▶ [TEXT SECTION]:
Pathogenicity Islands, the Tip of the Iceberg
By : Raghad Alach
“Pathogenicity Islands, the Tip of the Iceberg”, is an article which just as the name implies discusses genomic islands and their implications on the evolution of the microorganisms as well as what information they could provide.
Pathogenicity islands belong to a larger group known as genomic islands, which are common mobile genetic elements sharing a set of unifying features that are foreign to the microorganism which they are found in.
The advent of gene sequencing has made such discoveries possible.
By comparing sequences of different microorganism it has been found that unrelated organisms may often contain similar genetic structures, and these structures are found in both pathogenic and nonpathogenic organisms.
These genomic islands depending on function could be pathogenic, symbiotic, metabolic, toxic, help entry into the cell, or resistant.
Some encode for several functions depending on the environment.
Regardless of the function that a genomic island lends, they all have similarities.
Genomic islands are large and are present on many different kinds of bacteria but absent from closely related strains.
They also deviate in GC content from the rest of the chromosome.
Another feature of these islands is that they are usually flanked by specific sequences as well as being located near tRNA coding sequences. Finally the islands contain genes coding for mobility and are sometimes unstable.
Genomic islands are transmitted through horizontal gene transfer, but this event is rarely observed in the lab and so the process is not well understood.
It is important to understand this process because sometimes the islands become permanently integrated into the chromosome and transfer through generations while some other times they get deleted and are highly unstable.
Discovering reasons for this could help fight diseases.
Once acquired, the new DNA needs to be integrated and expressed.
One would think that acquiring new DNA would occur and be advantageous only if it imparts extra functions previously unavailable to the microorganism; however this is not always the case.

▶ [DIRECTIONS]: Extend the article on pathogenicity islands above by writing the paragraphs that would follow its final sentence.

▶ [RECORDS PROVIDED]:
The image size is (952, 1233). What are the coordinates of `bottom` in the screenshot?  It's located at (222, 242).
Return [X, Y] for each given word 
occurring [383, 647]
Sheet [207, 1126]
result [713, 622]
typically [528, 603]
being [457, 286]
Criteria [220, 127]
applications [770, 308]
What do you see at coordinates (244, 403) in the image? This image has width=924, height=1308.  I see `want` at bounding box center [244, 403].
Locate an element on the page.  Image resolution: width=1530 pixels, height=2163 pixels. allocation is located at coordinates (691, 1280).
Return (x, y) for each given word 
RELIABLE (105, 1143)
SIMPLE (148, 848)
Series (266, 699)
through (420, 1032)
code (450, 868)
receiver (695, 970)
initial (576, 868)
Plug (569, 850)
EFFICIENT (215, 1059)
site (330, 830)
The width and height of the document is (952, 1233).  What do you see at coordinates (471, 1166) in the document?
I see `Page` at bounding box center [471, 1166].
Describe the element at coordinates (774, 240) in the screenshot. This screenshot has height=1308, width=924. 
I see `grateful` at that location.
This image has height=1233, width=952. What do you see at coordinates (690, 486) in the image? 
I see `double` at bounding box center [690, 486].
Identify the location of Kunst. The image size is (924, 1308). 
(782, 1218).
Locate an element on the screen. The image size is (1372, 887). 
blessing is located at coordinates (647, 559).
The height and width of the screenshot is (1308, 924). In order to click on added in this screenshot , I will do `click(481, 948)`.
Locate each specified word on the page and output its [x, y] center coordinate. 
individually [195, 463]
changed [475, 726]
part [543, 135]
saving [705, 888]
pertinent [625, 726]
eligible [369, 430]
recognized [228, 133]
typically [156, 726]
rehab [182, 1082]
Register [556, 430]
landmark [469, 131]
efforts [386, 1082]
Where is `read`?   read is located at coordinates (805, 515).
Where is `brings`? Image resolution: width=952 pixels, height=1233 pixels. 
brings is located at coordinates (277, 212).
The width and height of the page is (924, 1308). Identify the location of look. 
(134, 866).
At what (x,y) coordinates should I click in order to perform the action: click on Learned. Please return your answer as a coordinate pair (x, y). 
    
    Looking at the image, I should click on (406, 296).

▶ [SOLVED EXERCISE]:
Many times the islands contain repeated sequences and even non-coding sequences.
The final step for an island is to be regulated with the rest of the chromosome, in most cases pathogenicity islands seem to be well integrated with the rest of the genome of the microorganism.
According to Darwin, evolution is the result of the need to reach a more fit state, and this evolution is the result of changes in both the genotype and the phenotype of the organism. These changes are dependant on the environment the organism is subjected to.
According to this, horizontal gene transfer occurs when the organism needs to increase fitness to survive and if one is discussing pathogenicity then disease is the result of the microorganism needing more fitness in that particular environment rather than it being virulence.
Furthermore, by horizontal gene transfer in many cases the genome is permanently altered indicating that evolution occurs in large steps and contribute to the emergence of new species and not in point mutations.
An important note, is that genomes retain their overall size which means that an equal amount of gaining and losing DNA is occurring.
This exchange probably enables the microorganism to maintain its flexibility and allows it to adapt to changing environments.
With the progress in sequencing and the new advances being made, much new information will be gained about DNA transfer between microorganisms.